Mais, la location du site Internet personnalisé avait pour objet le développement de l'activité commerciale de la société locataire et était ainsi un rapport direct avec son activité, de sorte que la société LE DECK, en sa qualité de professionnel, ne peut se prévaloir de ces dispositions.
La demande de nullité du contrat sera donc rejetée.
Sur la demande de résolution du contrat :
Les pièces produites ne démontrent pas que la non-conformité du site créé par la SARL ARPALINE aux engagements contractés.
En effet, le contrat contient seulement la stipulation suivante : « Arpaline s'engage à mettre tout en œuvre pour que le site soit bien positionné dans les pages des moteurs de recherche ou annuaires tels que Google, Msn, Yahoo... Arpaline n'a aucune obligation de résultats sur tels ou tels moteurs de recherche, due aux mutations fréquentes de ceux-ci. Cependant, Arpaline assure le suivi des positionnements régulièrement, et sur simple demande de l'abonné, peut établir un rapport. »
Le 26 février 2008, la SARL Le Deck signait le procès-verbal de réception du site et du matériel et se déclarait satisfaite du travail effectué.

● **ENTRÉES**
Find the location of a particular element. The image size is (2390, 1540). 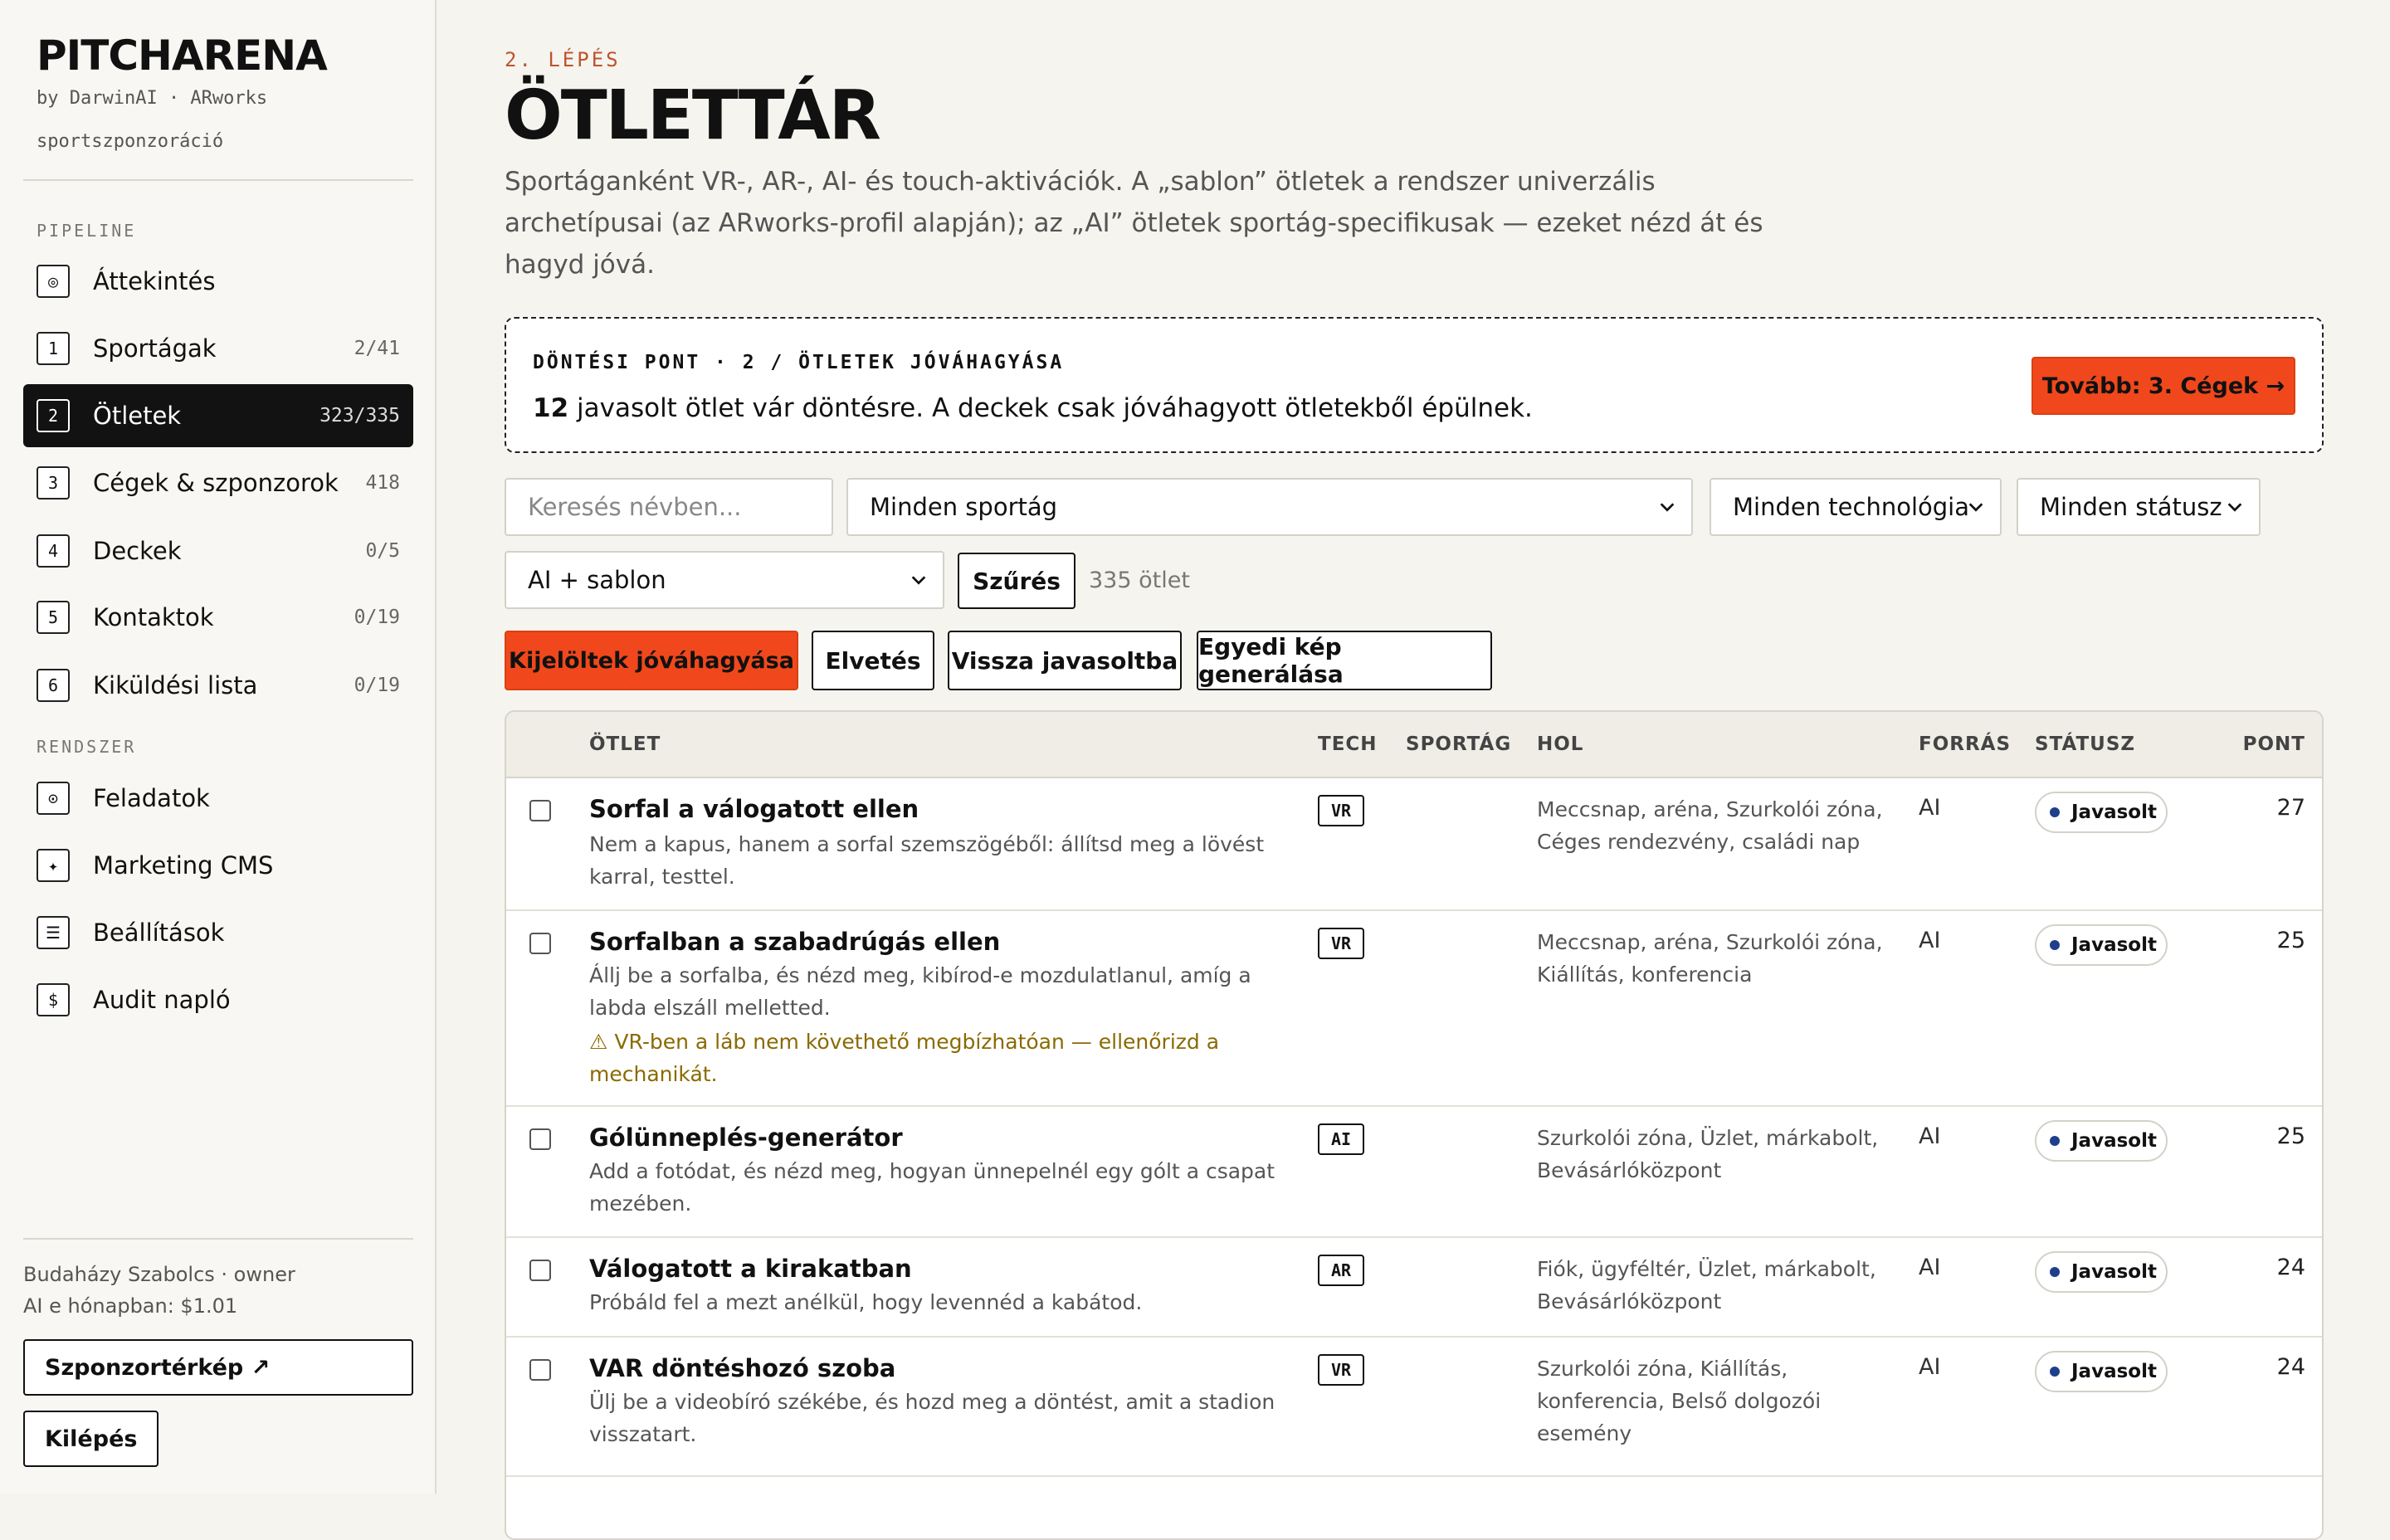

* * *

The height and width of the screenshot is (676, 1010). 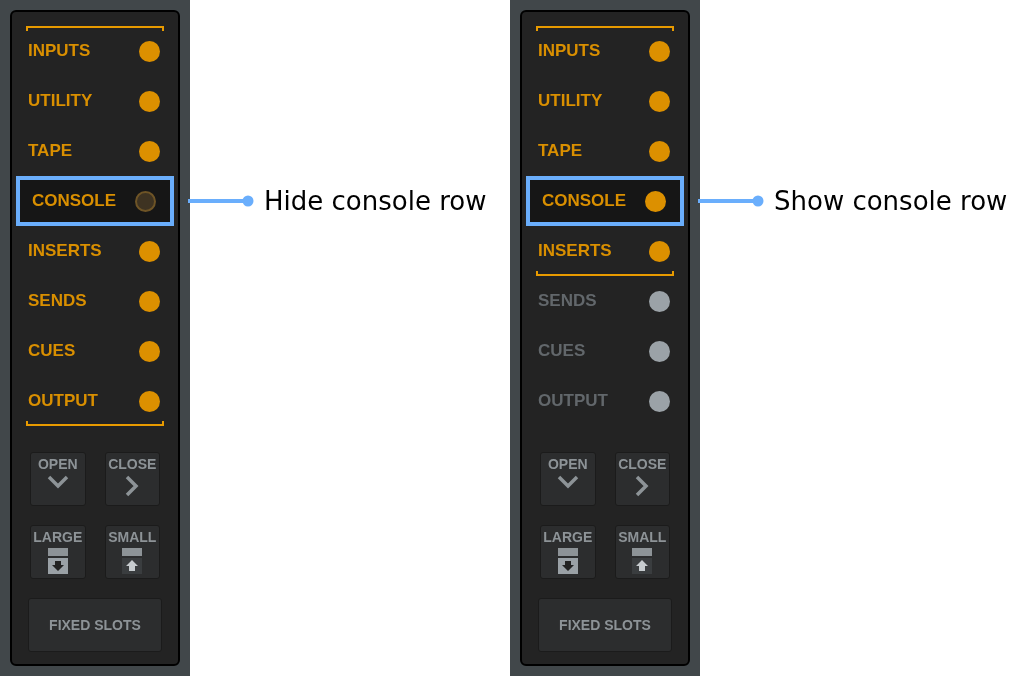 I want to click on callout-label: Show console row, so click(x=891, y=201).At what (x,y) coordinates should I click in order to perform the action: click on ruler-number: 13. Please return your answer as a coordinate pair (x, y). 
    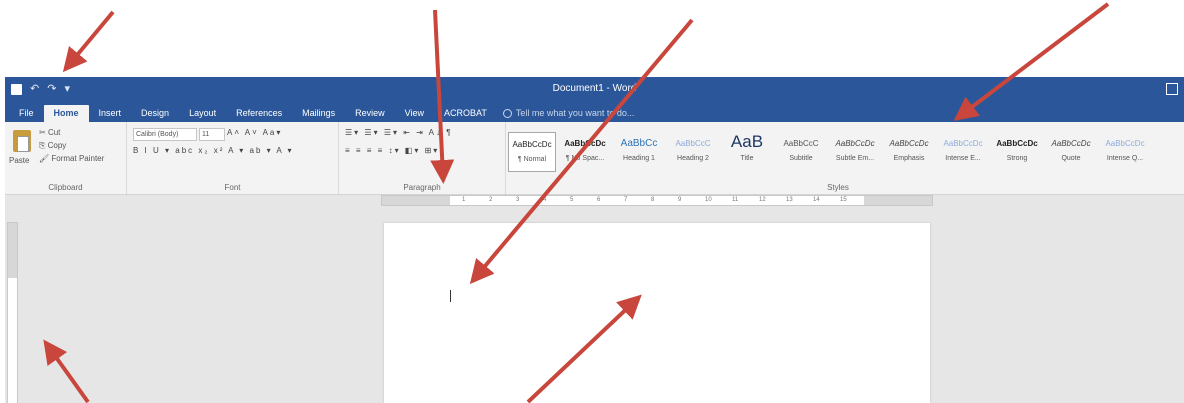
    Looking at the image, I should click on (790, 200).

● **DÉTAILS DU PROBLÈME**
Relevez, s'il vous plaît, tous les moteurs de recherche que le texte cite nommément.

● **RÉSULTAT DE LA TÂCHE**
Google, Msn, Yahoo